Beim Erlaubnistatbestandsirrtum (kurz: ETBI) stellt sich der Täter Umstände vor, bei deren Vorliegen sein Handeln gerechtfertigt wäre. Liegt dieser vor, ist die rechtliche Behandlung des Erlaubnistatbestandsirrtums zu problematisieren.
A. Streitstand
Streitstand: Rechtliche Behandlung – Erlaubnistatbestandsirrtum
I. Vorsatztheorie
Nach der Vorsatztheorie ist das Unrechtsbewusstsein ein Teil des Vorsatzes. Nach § 16 I 1 StGB entfällt wegen des (Erlaubnis)Tatbestandsirrtums der Tatbestandsvorsatz.
II. Strenge Schuldtheorie
Nach der strengen Schuldtheorie ist das Unrechtsbewusstsein ein selbständiges Schuldelement. Der Erlaubnistatbestandsirrtum wirkt sich auf den Schuldvorwurf aus und ist als Verbotsirrtum zu behandeln. Nach § 17 StGB entfällt die Schuld, wenn der Irrtum unvermeidbar war.

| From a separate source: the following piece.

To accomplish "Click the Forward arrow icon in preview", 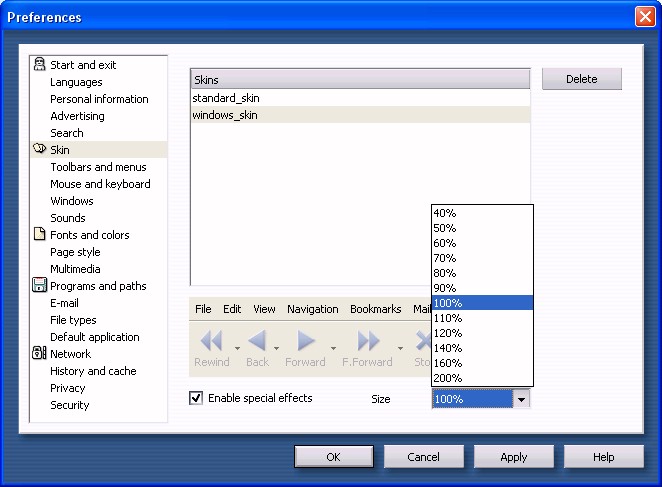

III. Lehre von den negativen Tatbestandsmerkmalen
Nach der Lehre von den negativen Tatbestandsmerkmalen sind Rechtfertigungsgründe Teil des Tatbestandes. Nach § 16 I 1 StGB entfällt wegen des (Erlaubnis)Tatbestandsirrtums der Tatbestandsvorsatz.
IV. Analoge (eingeschränkte) Schuldtheorie
Nach der analogen (eingeschränkten) Schuldtheorie ist das Unrechtsbewusstsein ein selbständiges Schuldelement. Bei Sachverhaltsirrtümern wie dem Erlaubnistatbestandsirrtum entfällt das Unrechtsbewusstsein und damit nach § 16 I 1 StGB die Vorsatzschuld.

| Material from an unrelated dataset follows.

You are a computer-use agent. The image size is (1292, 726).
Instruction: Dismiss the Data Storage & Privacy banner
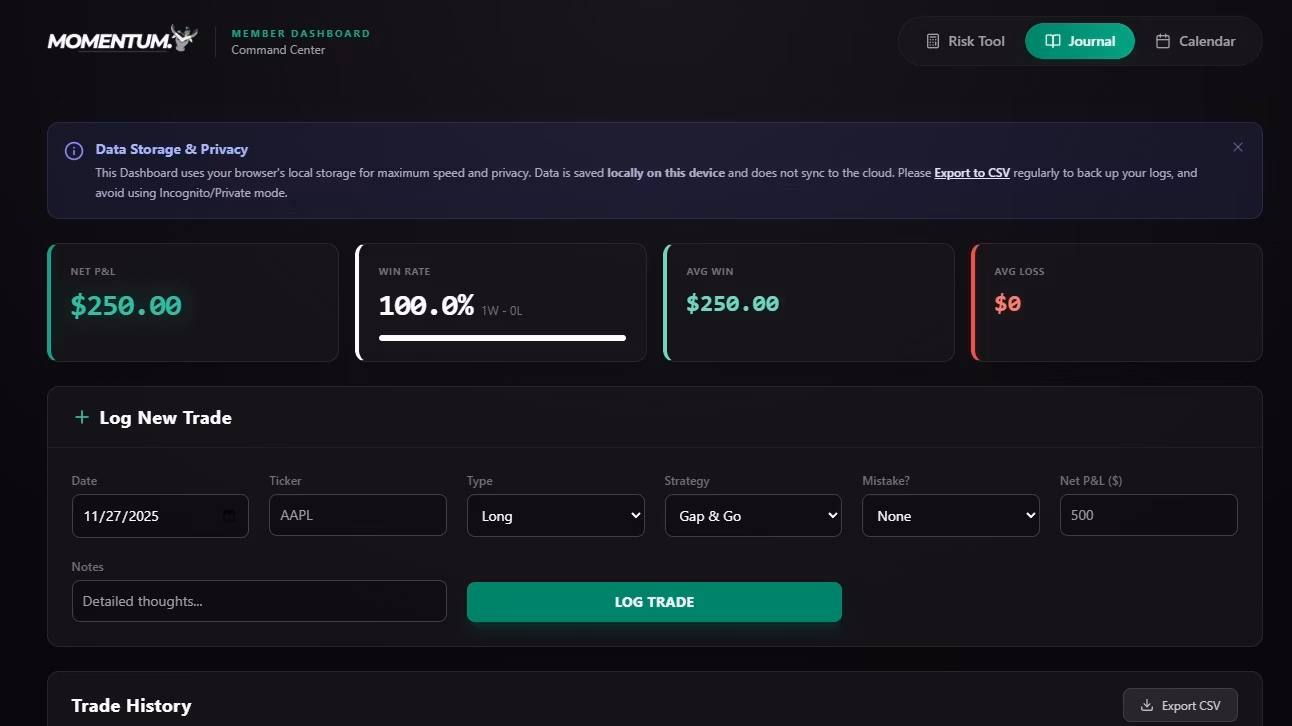(1238, 147)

V. Rechtsfolgenverweisende (eingeschränkte) Schuldtheorie
Nach der rechtsfolgenverweisenden (eingeschränkten) Schuldtheorie ist das Unrechtsbewusstsein ein selbständiges Schuldelement. Zwar weiß der Täter, dass er einen Straftatbestand erfüllt. Jedoch kann ihm kein Schuldvorwurf gemacht werden. Den Rechtsfolgen des § 16 I 1 StGB entsprechend entfällt die Vorsatzschuld.
B. Hinweis
Die rechtliche Behandlung des Erlaubnistatbestandsirrtums ist eins der wichtigsten Probleme im Strafrecht. Zum Lesen:
Wer bei Begehung der Tat einen Umstand nicht kennt, der zum gesetzlichen Tatbestand gehört, handelt nicht vorsätzlich (§16 I 1 StGB).

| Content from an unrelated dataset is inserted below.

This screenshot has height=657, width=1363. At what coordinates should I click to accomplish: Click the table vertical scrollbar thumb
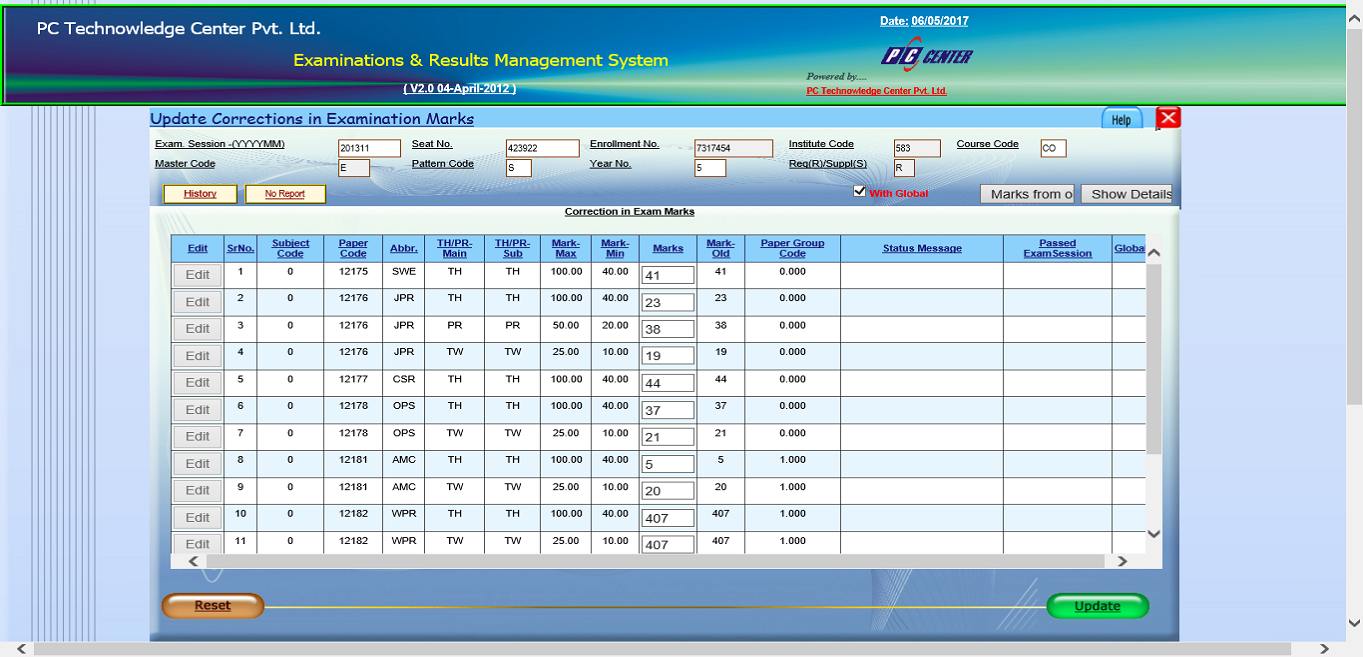click(x=1153, y=360)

Fehlt dem Täter bei Begehung der Tat die Einsicht, Unrecht zu tun, so handelt er ohne Schuld, wenn er diesen Irrtum nicht vermeiden konnte. Konnte der Täter den Irrtum vermeiden, so kann die Strafe nach § 49 Abs. 1 StGB gemildert werden (§ 17 StGB).